[SET TASK 1]
Summarize the z/VM performance report in two sentences.
[SET TASK 2]
Reproduce the stretch of the z/VM performance report from "Spin lock contention in" through "they are returned.", substituting "frame allocator" for "frame manager".

— start READING PASSAGE —

IBM: z/VM Performance Report

Memory Management Serialization Contention Relief and 2 TB Central Storage Support

Abstract

Memory Management Serialization Contention Relief (hence, the enhancement) provides performance improvements to the memory management subsystem. It enables workload scaling up to the new z/VM 6.4 maximum supported central storage size of 2 TB.

Spin lock contention in the memory management subsystem has been a barrier to supporting central storage sizes above 1 TB. With z/VM 6.4 extensive changes were made to lock structures resulting in reduced spin lock contention. With these lock structure changes, along with other memory management subsystem changes, IBM measurements demonstrate the ability to scale workloads up to the new z/VM 6.4 maximum supported central storage size of 2 TB.

Background

As systems increase in memory size and number of processors, workloads can grow, putting more demand on the frame manager. The frame manager is the collection of modules in the z/VM memory management subsystem that maintains lists of available frames, manages requests for frames, and coalesces frames as they are returned.

Prior to z/VM 6.4 there were two locks providing serialized access to the lists of available frames: one lock for below-2-GB frames and one lock for above-2-GB frames. Contention for these locks, particularly on the lock for frames above 2 GB (RSA2GLCK), was noticeable with various workloads. This contention was limiting the growth of real memory z/VM could support.

— end READING PASSAGE —
— start SUPPLIED MATERIAL —

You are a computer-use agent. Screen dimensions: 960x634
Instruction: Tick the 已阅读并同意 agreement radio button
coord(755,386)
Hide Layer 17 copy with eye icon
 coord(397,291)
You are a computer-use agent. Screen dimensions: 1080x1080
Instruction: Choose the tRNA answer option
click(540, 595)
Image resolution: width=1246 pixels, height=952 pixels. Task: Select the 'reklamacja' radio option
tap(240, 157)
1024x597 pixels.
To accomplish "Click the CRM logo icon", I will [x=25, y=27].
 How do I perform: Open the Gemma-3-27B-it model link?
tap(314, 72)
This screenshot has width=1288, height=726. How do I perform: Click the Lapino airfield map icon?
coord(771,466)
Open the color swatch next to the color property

— end SUPPLIED MATERIAL —

[WRITTEN RESPONSE 1]
In z/VM 6.4, extensive changes to lock structures reduced spin lock contention in the memory management subsystem, which had been a barrier to supporting central storage sizes above 1 TB. With these and other memory management subsystem changes, IBM measurements show workloads scaling up to the new maximum supported central storage size of 2 TB.

[WRITTEN RESPONSE 2]
Spin lock contention in the memory management subsystem has been a barrier to supporting central storage sizes above 1 TB. With z/VM 6.4 extensive changes were made to lock structures resulting in reduced spin lock contention. With these lock structure changes, along with other memory management subsystem changes, IBM measurements demonstrate the ability to scale workloads up to the new z/VM 6.4 maximum supported central storage size of 2 TB.

Background

As systems increase in memory size and number of processors, workloads can grow, putting more demand on the frame allocator. The frame allocator is the collection of modules in the z/VM memory management subsystem that maintains lists of available frames, manages requests for frames, and coalesces frames as they are returned.